» Directions for this task: Restate word for word only the lines from the one with "Task: Activate the Rotate tool in toolbar" through the end of the records; no pictures belong in the copy.

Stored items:

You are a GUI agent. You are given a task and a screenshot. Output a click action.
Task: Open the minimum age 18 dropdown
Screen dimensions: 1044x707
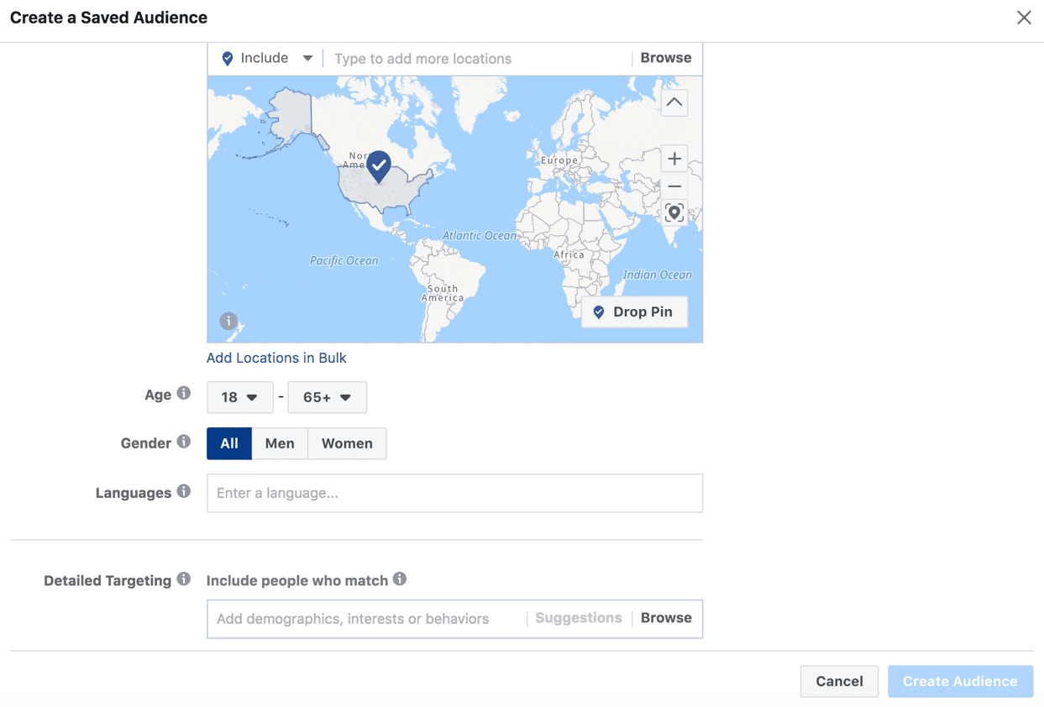pyautogui.click(x=240, y=397)
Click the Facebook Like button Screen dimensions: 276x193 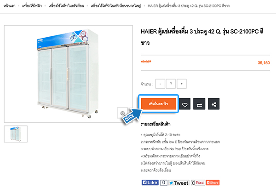coord(150,182)
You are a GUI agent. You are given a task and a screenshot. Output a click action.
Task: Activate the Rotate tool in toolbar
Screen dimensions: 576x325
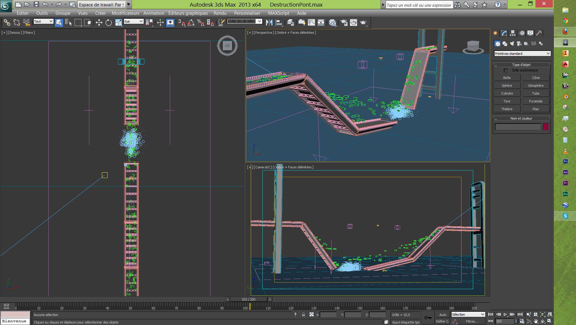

» Written answer:
Task: Activate the Rotate tool in toolbar
Screen dimensions: 576x325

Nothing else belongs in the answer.